ESPE Abstracts

Background: Hamartoma is a benign, focal malformation, which is composed of tissue elements normally found at that site which are arranged chaotically within the mass. It may occur in many different parts of the body and often is undetected. Hypothalamic hamartoma, unlike most such growths, is symptomatic. It may cause gelastic seisures, visual problems, rage disorders and early onset of puberty.

Objective and hypotheses: A 4.5-year-old girl was hospitalised for the first time in 2004 because of accelerated growth (height – 97th centile) and thelarche (Tanner stage 3). Bone age was evaluated at 8 years and 10 months. Dynamic profile of LH and FSH – after stimulation with LHRh – showed values typical for puberty. PRL, DHEAS, TSH, and α-fetoprotein levels were within the range. Abdominal ultrasonography showed no abnormalities.

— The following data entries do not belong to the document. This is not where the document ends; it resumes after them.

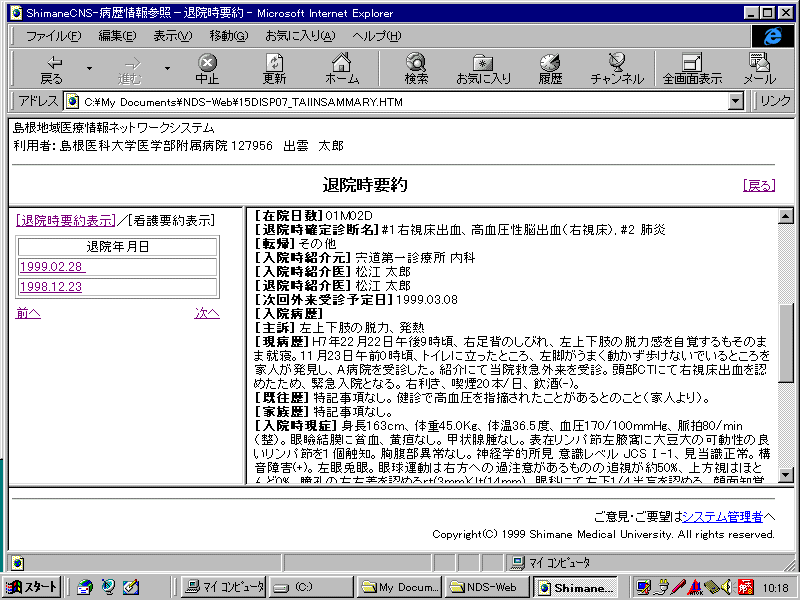The width and height of the screenshot is (800, 600).
Task: Expand the Forward button history dropdown arrow
Action: tap(167, 69)
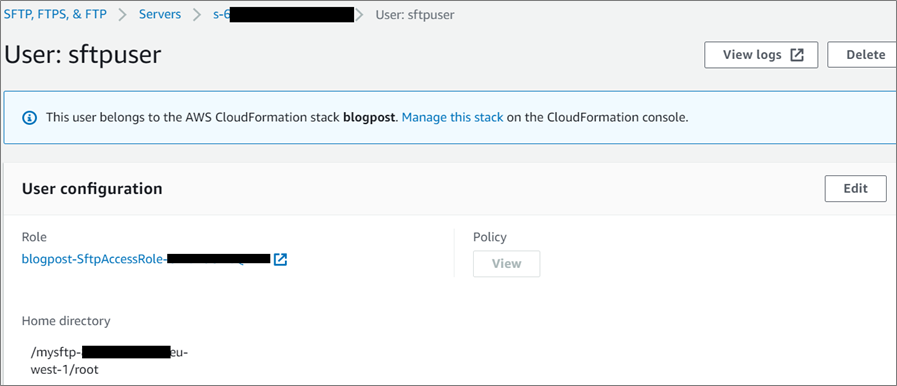Viewport: 897px width, 386px height.
Task: Click the User: sftpuser page heading
Action: point(83,55)
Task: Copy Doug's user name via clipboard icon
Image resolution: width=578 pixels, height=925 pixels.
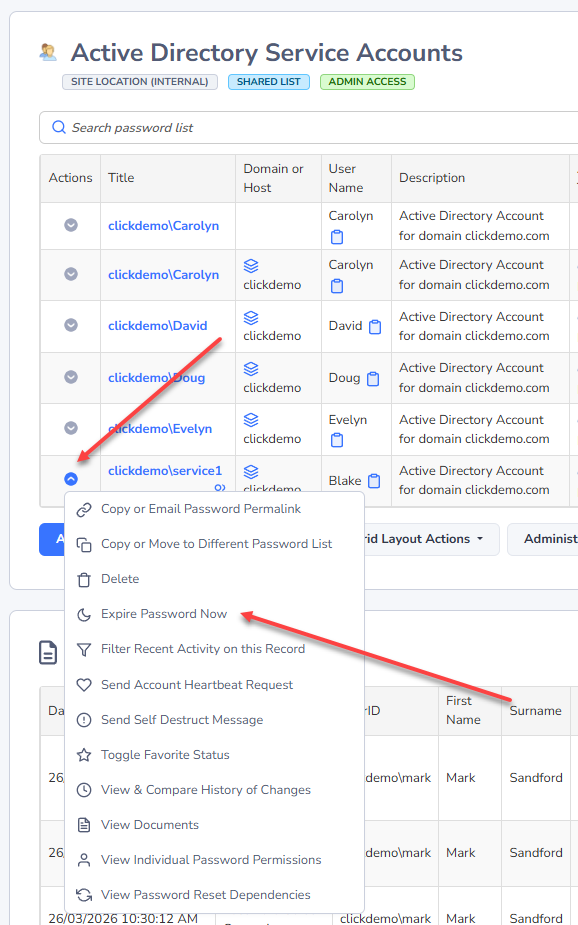Action: [373, 379]
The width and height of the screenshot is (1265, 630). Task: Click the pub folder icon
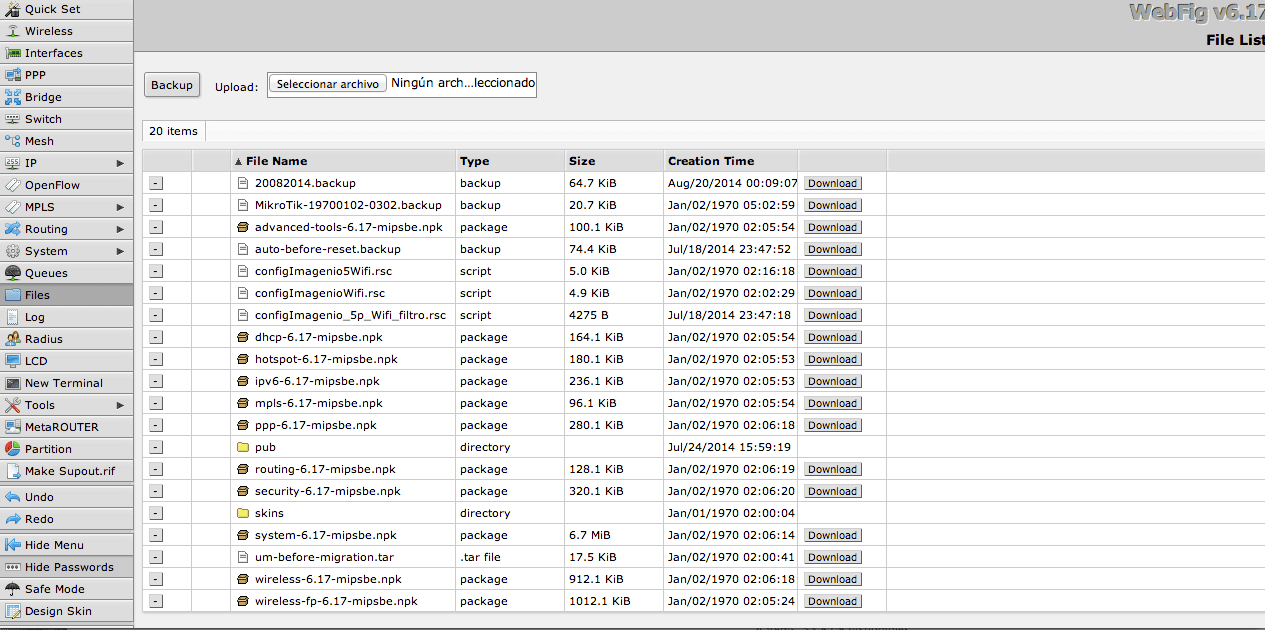click(242, 447)
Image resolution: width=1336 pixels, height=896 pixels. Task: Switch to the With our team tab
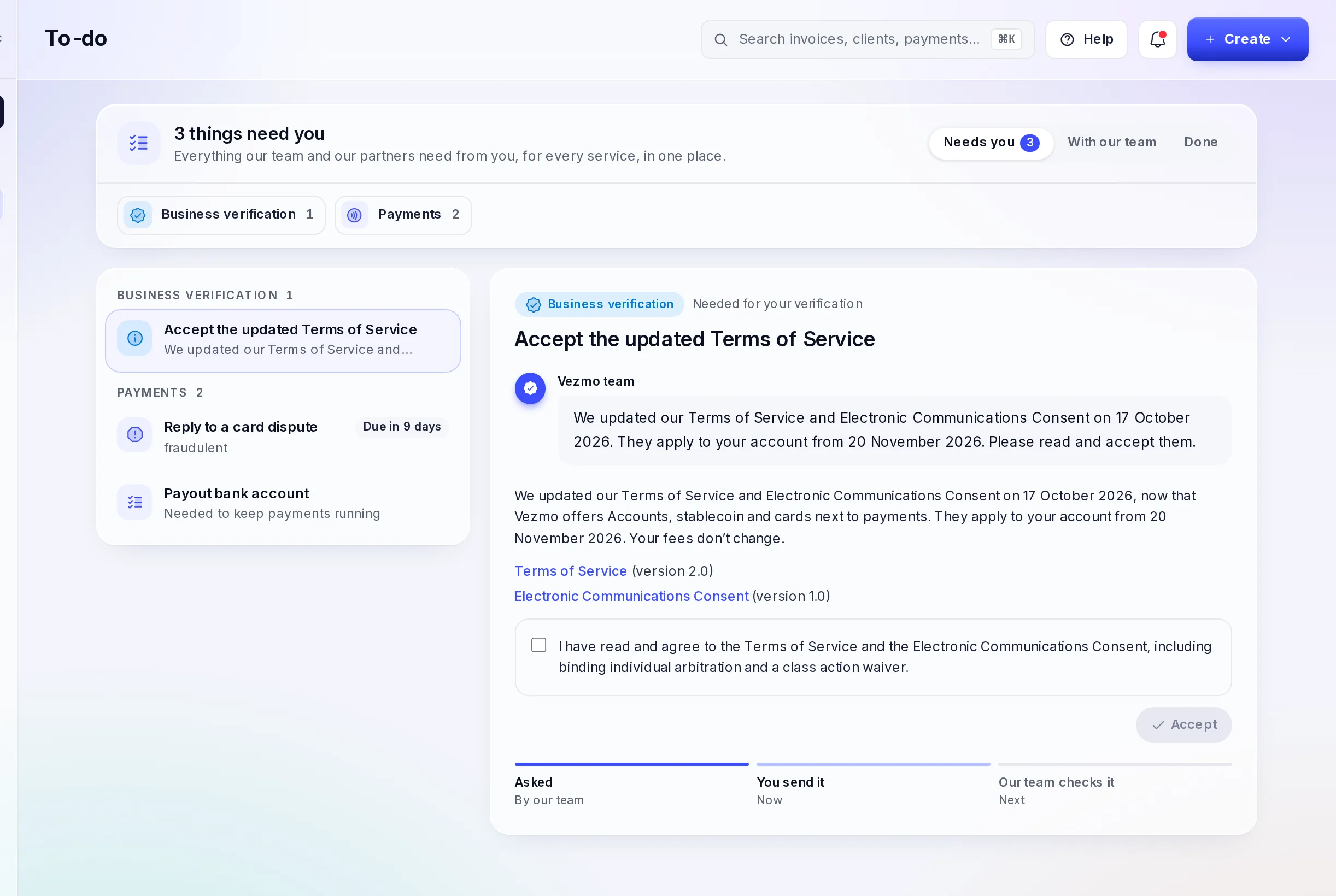tap(1111, 142)
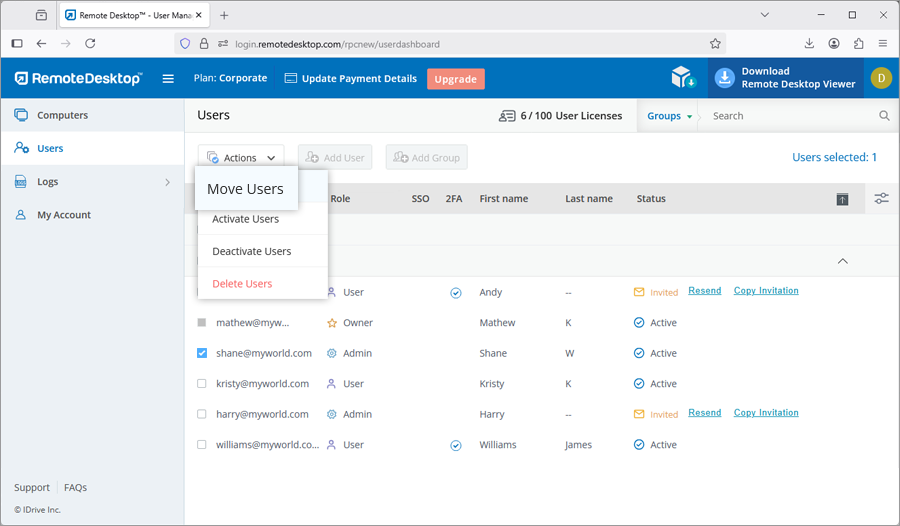
Task: Choose Deactivate Users from Actions menu
Action: [252, 251]
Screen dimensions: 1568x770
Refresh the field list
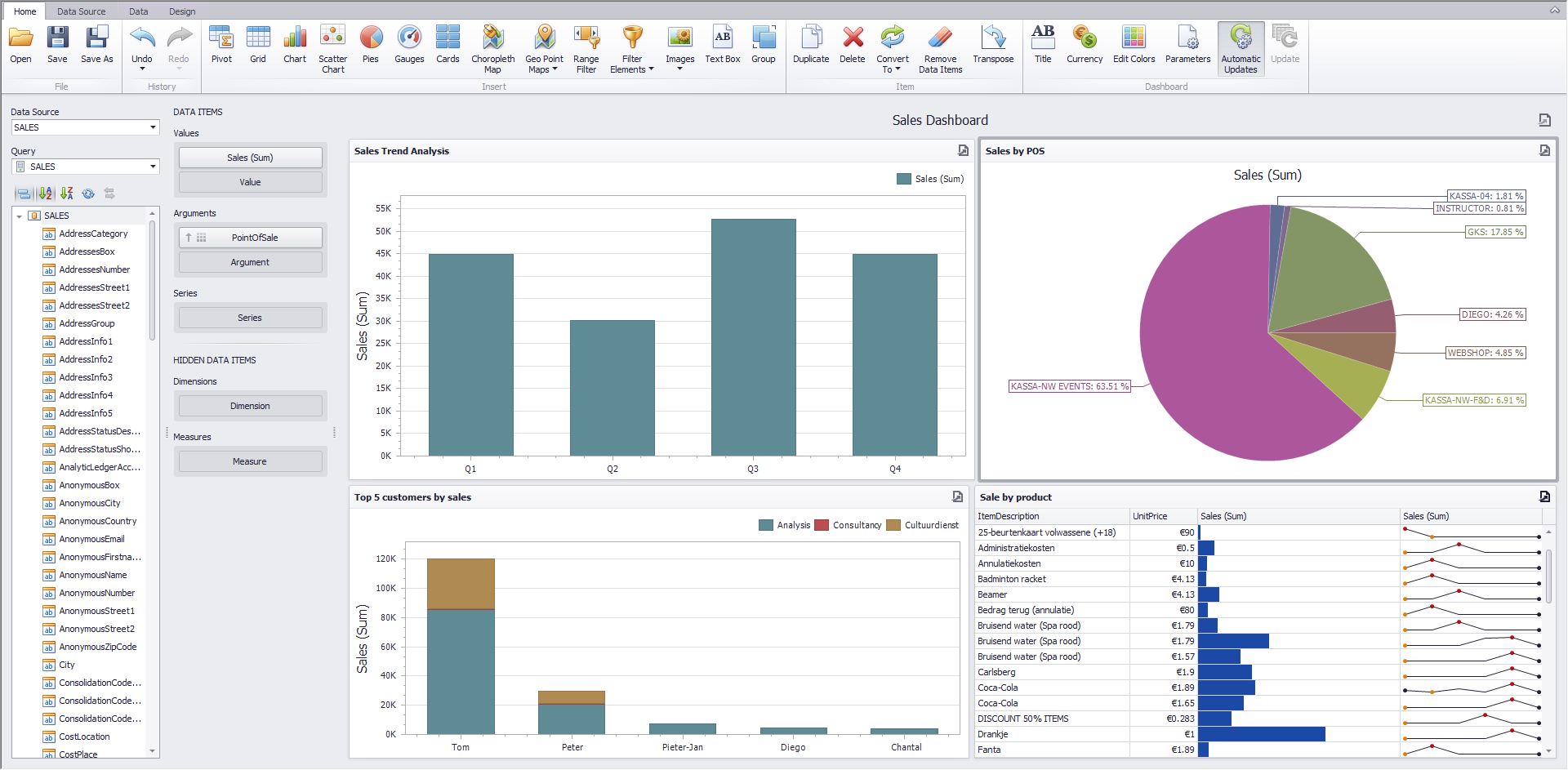point(88,194)
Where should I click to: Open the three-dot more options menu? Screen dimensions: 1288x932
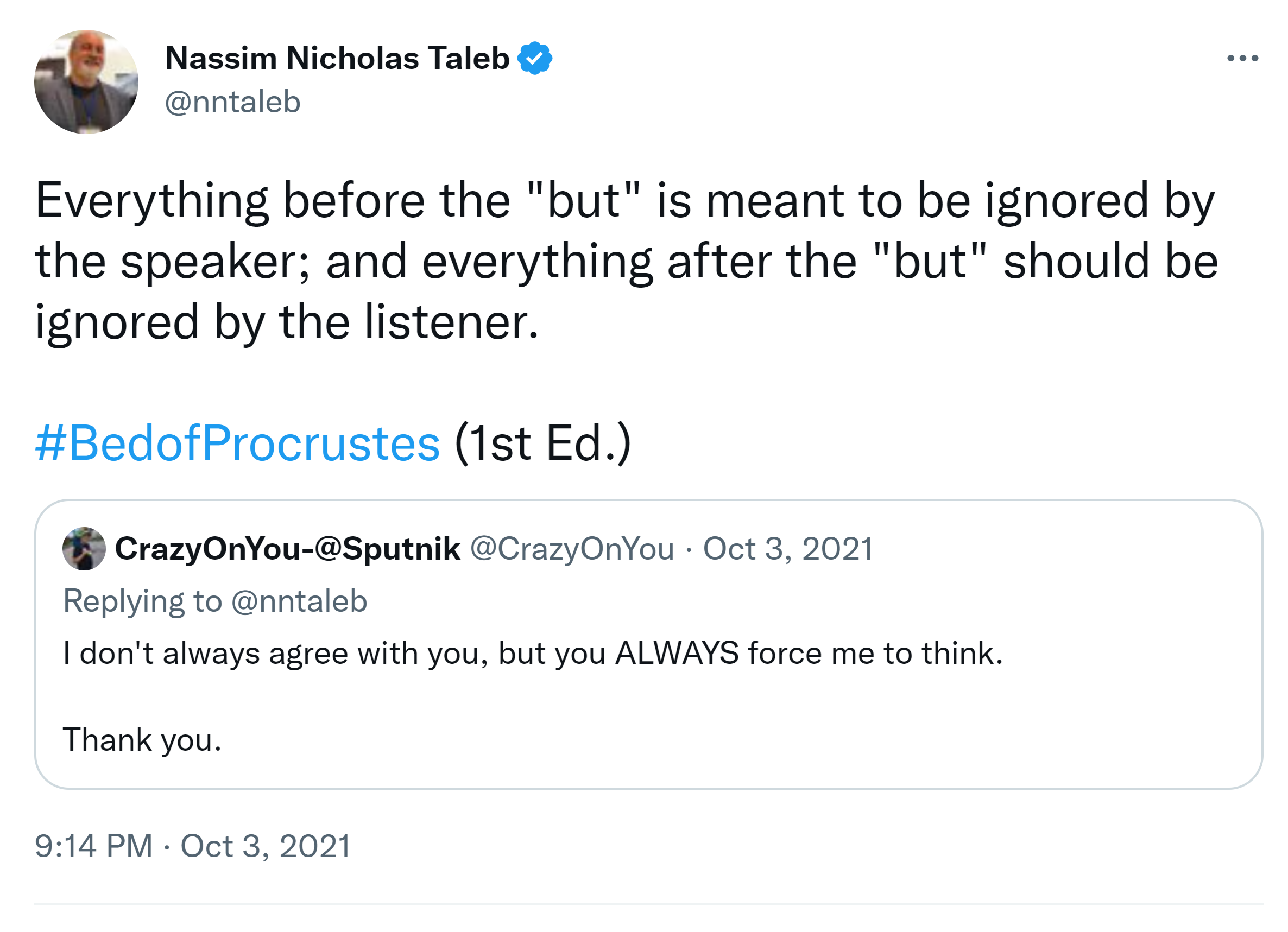click(1242, 58)
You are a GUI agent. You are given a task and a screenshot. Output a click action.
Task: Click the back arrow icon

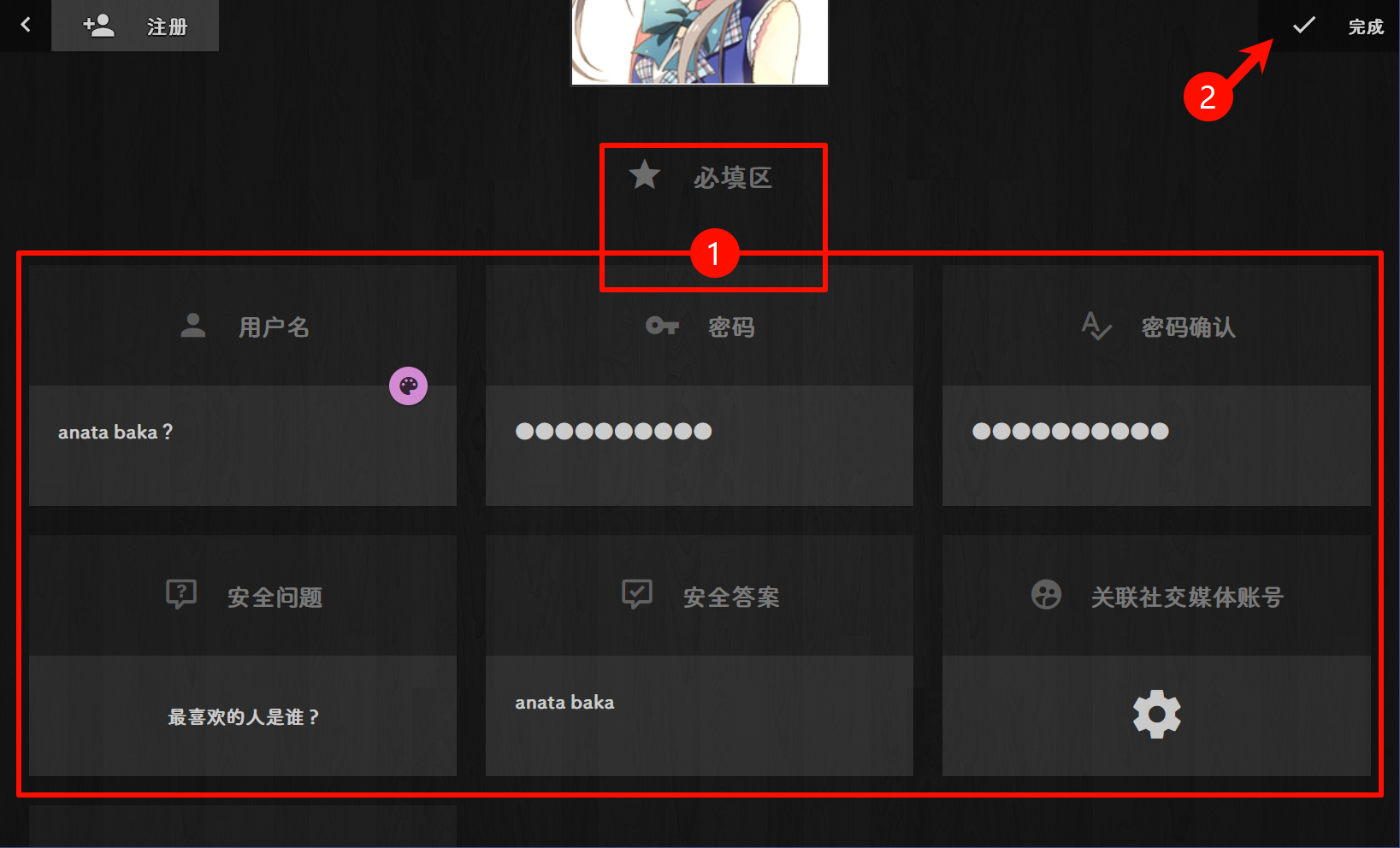coord(26,25)
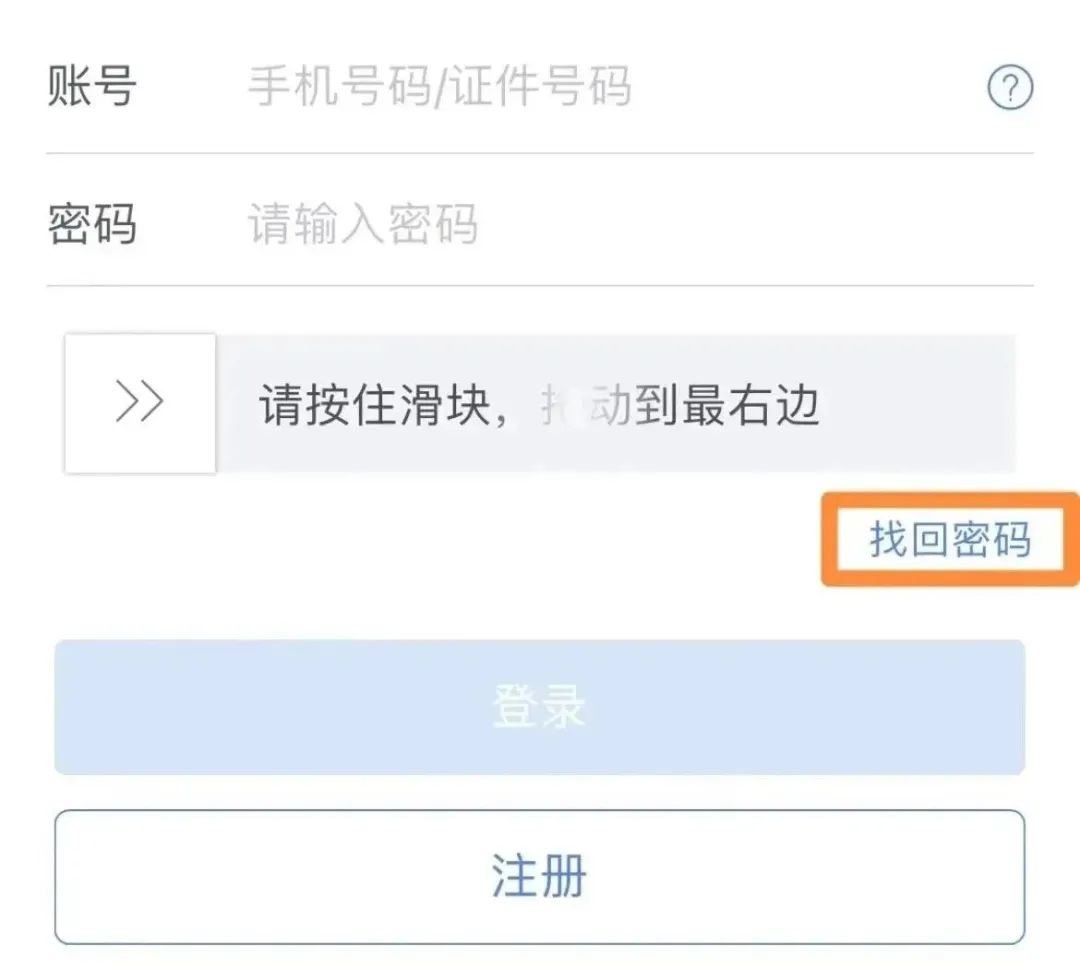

MRI scan showed tumorous mass (20×18×15 mm) in the hypothalamic region, modelling the bottom of ventricle III and dislocating the cerebral lacuna and optic chiasm.

Method: Girl was referred to Neurosurgery Ward (The Children’s Memorial Health Institute in Warsaw), where a decision was taken to postpone the surgical intervention and start treatment with GnRH analogue.

Results: Girl has been treated with LHRH analogue in the years 2004–2009. Patient has been regularly evaluated – undergoing hormonal tests and diagnostic imaging procedures. Subsequent MRI scans showed no progression in the size of tumour. Treatment was terminated at the age of 9 years and 7 months as the patient reached the adequate height and growth velocity of 6 cm/year with bone age evaluated at 12 years. Menarche occurred at the age of 11 years and 8 months. Currently- at the age of 13 years and 8 months – girl menstruates regularly, bone age is equal to chronological age.

Conclusion: Hypothalamic hamartoma may be a rare cause of central precocious puberty in children.